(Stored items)
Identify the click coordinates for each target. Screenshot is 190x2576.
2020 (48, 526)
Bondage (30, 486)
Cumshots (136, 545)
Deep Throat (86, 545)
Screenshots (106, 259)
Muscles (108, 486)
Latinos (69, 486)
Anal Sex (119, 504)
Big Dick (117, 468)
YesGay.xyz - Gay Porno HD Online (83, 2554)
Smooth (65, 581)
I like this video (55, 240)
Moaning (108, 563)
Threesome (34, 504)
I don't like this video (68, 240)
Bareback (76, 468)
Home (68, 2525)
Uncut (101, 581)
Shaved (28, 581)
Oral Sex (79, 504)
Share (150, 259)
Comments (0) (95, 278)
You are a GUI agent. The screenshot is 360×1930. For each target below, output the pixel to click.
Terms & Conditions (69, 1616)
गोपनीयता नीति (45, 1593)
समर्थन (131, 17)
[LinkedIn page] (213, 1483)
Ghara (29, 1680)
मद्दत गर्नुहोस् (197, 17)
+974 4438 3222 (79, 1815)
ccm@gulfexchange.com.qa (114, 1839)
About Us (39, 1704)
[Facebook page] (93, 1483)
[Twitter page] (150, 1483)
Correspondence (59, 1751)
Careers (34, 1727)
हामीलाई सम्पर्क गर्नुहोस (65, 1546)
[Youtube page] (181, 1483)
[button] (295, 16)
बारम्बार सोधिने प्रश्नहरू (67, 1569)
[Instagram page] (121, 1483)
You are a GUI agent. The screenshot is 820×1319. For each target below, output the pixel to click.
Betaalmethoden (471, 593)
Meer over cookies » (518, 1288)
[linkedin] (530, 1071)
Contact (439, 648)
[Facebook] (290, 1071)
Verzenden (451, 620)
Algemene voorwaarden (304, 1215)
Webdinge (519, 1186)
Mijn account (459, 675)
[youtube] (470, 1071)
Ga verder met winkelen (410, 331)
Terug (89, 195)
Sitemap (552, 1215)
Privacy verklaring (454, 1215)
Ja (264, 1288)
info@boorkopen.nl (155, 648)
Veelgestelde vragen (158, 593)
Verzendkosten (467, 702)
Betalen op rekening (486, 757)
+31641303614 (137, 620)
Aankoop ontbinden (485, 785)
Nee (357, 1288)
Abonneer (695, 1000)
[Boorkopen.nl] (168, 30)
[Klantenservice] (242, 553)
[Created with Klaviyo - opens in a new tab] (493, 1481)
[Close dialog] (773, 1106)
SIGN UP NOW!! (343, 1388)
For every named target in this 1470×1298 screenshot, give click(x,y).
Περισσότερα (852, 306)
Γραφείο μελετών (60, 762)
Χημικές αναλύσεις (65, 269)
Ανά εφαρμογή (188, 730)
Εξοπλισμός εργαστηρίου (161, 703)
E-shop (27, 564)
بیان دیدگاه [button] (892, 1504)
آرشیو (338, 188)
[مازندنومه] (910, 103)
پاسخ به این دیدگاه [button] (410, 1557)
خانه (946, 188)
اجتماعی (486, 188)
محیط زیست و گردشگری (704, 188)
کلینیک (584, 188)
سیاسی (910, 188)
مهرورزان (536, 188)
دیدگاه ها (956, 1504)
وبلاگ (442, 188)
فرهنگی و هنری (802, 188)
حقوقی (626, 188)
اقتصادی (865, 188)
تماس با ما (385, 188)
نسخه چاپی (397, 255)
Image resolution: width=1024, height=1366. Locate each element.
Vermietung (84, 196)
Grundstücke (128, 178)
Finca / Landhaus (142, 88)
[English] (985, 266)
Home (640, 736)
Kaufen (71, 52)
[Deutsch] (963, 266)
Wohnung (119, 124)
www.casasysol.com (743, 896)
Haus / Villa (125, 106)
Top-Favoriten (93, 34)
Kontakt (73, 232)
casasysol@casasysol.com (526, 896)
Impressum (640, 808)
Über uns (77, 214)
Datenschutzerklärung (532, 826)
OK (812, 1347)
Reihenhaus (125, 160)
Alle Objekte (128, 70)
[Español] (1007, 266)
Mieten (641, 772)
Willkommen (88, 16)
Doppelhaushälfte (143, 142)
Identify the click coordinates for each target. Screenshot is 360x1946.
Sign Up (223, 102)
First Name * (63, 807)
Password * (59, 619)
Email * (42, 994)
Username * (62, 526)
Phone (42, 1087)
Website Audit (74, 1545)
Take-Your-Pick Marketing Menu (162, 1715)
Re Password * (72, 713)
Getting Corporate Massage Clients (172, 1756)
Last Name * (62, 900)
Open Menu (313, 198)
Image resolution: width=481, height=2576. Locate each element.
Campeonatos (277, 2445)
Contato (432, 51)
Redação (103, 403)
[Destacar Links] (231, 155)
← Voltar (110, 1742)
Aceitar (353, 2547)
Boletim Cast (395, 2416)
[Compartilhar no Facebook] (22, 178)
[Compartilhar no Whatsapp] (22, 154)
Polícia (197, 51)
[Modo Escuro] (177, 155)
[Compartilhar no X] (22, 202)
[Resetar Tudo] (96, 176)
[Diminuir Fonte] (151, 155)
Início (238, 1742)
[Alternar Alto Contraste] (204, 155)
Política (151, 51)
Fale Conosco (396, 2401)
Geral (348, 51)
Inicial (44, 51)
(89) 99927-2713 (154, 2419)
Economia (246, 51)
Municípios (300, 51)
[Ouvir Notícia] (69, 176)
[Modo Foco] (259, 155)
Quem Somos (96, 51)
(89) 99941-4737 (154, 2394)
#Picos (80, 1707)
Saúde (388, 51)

▶ **Work required**: Using the records above, restate word for word the lines from the one with "[Twitter page] (150, 1483)" through the one with "Wohnung (119, 124)", both included.

▶ **Answer box**:
[Twitter page] (150, 1483)
Correspondence (59, 1751)
Careers (34, 1727)
हामीलाई सम्पर्क गर्नुहोस (65, 1546)
[Youtube page] (181, 1483)
[button] (295, 16)
बारम्बार सोधिने प्रश्नहरू (67, 1569)
[Instagram page] (121, 1483)
You are a GUI agent. The screenshot is 820×1319. For each target below, output the pixel to click.
Betaalmethoden (471, 593)
Meer over cookies » (518, 1288)
[linkedin] (530, 1071)
Contact (439, 648)
[Facebook] (290, 1071)
Verzenden (451, 620)
Algemene voorwaarden (304, 1215)
Webdinge (519, 1186)
Mijn account (459, 675)
[youtube] (470, 1071)
Ga verder met winkelen (410, 331)
Terug (89, 195)
Sitemap (552, 1215)
Privacy verklaring (454, 1215)
Ja (264, 1288)
info@boorkopen.nl (155, 648)
Veelgestelde vragen (158, 593)
Verzendkosten (467, 702)
Betalen op rekening (486, 757)
+31641303614 (137, 620)
Aankoop ontbinden (485, 785)
Nee (357, 1288)
Abonneer (695, 1000)
[Boorkopen.nl] (168, 30)
[Klantenservice] (242, 553)
[Created with Klaviyo - opens in a new tab] (493, 1481)
[Close dialog] (773, 1106)
SIGN UP NOW!! (343, 1388)
For every named target in this 1470×1298 screenshot, give click(x,y).
Περισσότερα (852, 306)
Γραφείο μελετών (60, 762)
Χημικές αναλύσεις (65, 269)
Ανά εφαρμογή (188, 730)
Εξοπλισμός εργαστηρίου (161, 703)
E-shop (27, 564)
بیان دیدگاه [button] (892, 1504)
آرشیو (338, 188)
[مازندنومه] (910, 103)
پاسخ به این دیدگاه [button] (410, 1557)
خانه (946, 188)
اجتماعی (486, 188)
محیط زیست و گردشگری (704, 188)
کلینیک (584, 188)
سیاسی (910, 188)
مهرورزان (536, 188)
دیدگاه ها (956, 1504)
وبلاگ (442, 188)
فرهنگی و هنری (802, 188)
حقوقی (626, 188)
اقتصادی (865, 188)
تماس با ما (385, 188)
نسخه چاپی (397, 255)
Image resolution: width=1024, height=1366. Locate each element.
Vermietung (84, 196)
Grundstücke (128, 178)
Finca / Landhaus (142, 88)
[English] (985, 266)
Home (640, 736)
Kaufen (71, 52)
[Deutsch] (963, 266)
Wohnung (119, 124)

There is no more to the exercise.